I wrote up a story-style tutorial on how to go from no security to HMAC-based security when designing a secure REST API here:
http://www.thebuzzmedia.com/designing-a-secure-rest-api-without-oauth-authentication/
This ends up being basically what is known as "2-legged OAuth"; because OAuth was originally intended to verifying client applications, the flow is 3-parts involving the authenticating service, the user staring at the screen and the service that wants to use the client's credentials.
2-legged OAuth (and what I outline in depth in that article) is intended for service APIs to authenticate between each other. For example, this is the approach Amazon Web Services uses for all their API calls.
The gist is that with any request over HTTP you have to consider the attack vector where some malicious man-in-the-middle is recording and replaying or changing your requests.

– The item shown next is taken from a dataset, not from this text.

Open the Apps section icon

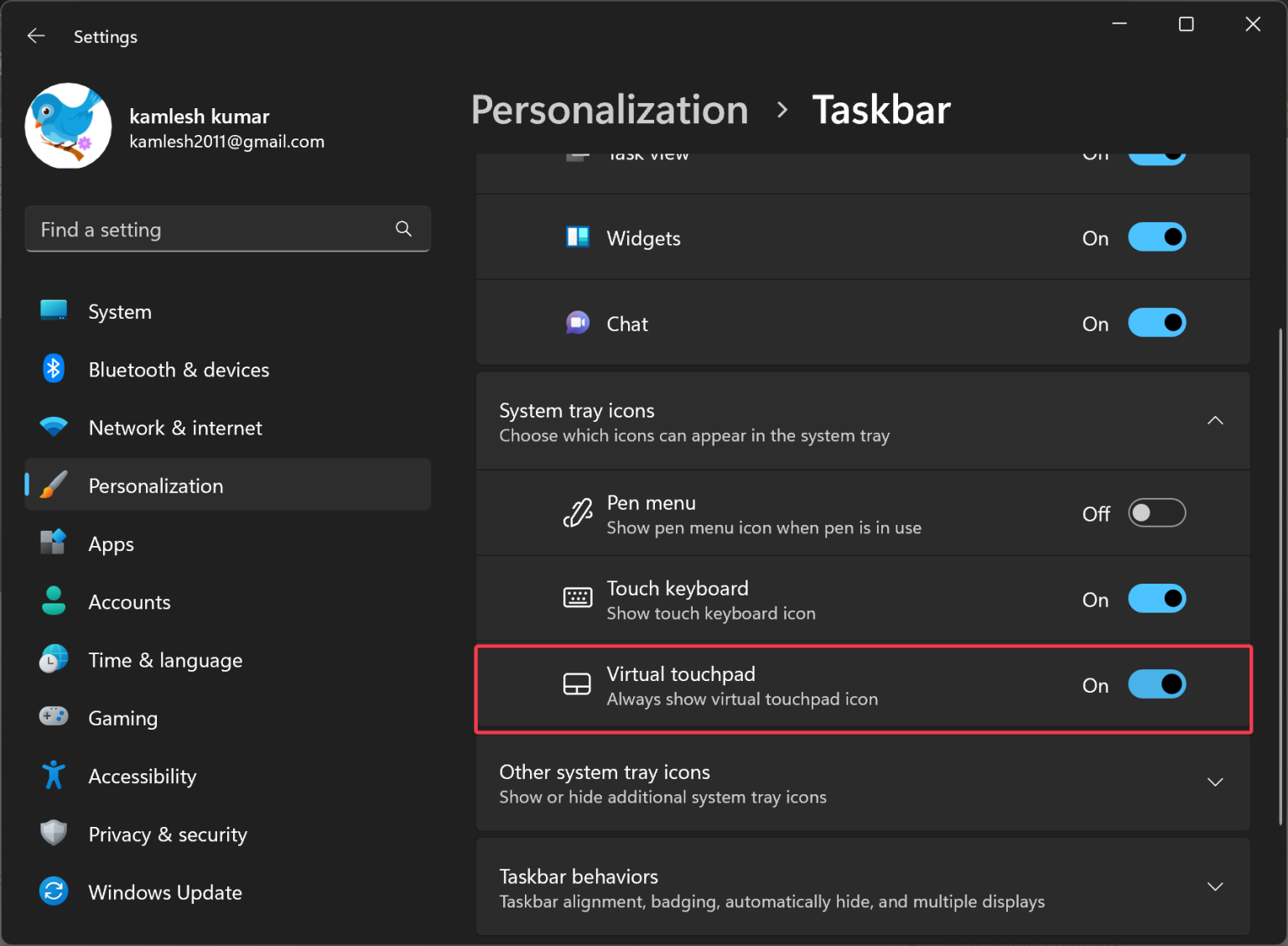pos(53,543)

For example, you issue a POST to /user/create with name 'bob', well the man-in-the-middle can issue a POST to /user/delete with name 'bob' just to be nasty.
The client and server need some way to trust each other and the only way that can happen is via public/private keys.
You can't just pass the public/private keys back and forth NOR can you simply provide a unique token signed with the private key (which is typically what most people do and think that makes them safe), while that will identify the original request coming from the real client, it still leaves the arguments to the comment open to change.
For example, if I send:
/chargeCC?user=bob&amt=100.00&key=kjDSLKjdasdmiUDSkjh
where the key is my public key signed by my private key only a man-in-the-middle can intercept this call, and re-submit it to the server with an "amt" value of "10000.00" instead.
The key is that you have to include ALL the parameters you send in the hash calculation, so when the server gets it, it re-vets all the values by recalculating the same hash on its side.
REMINDER: Only the client and server know the private key.
This style of verification is called an "HMAC"; it is a checksum verifying the contents of the request.
Because hash generation is SO touchy and must be done EXACTLY the same on both the client and server in order to get the same hash, there are super-strict rules on exactly how all the values should be combined.
For example, these two lines provides VERY different hashes when you try and sign them with SHA-1:
/chargeCC&user=bob&amt=100
/chargeCC&amt=100&user=bob
A lot of the OAuth spec is spent describing that exact method of combination in excruciating detail, using terminology like "natural byte ordering" and other non-human-readable garbage.
It is important though, because if you get that combination of values wrong, the client and server cannot correctly vet each other's requests.
You also can't take shortcuts and just concatonate everything into a huge String, Amazon tried this with AWS Signature Version 1 and it turned out wrong.
I hope all of that helps, feel free to ask questions if you are stuck.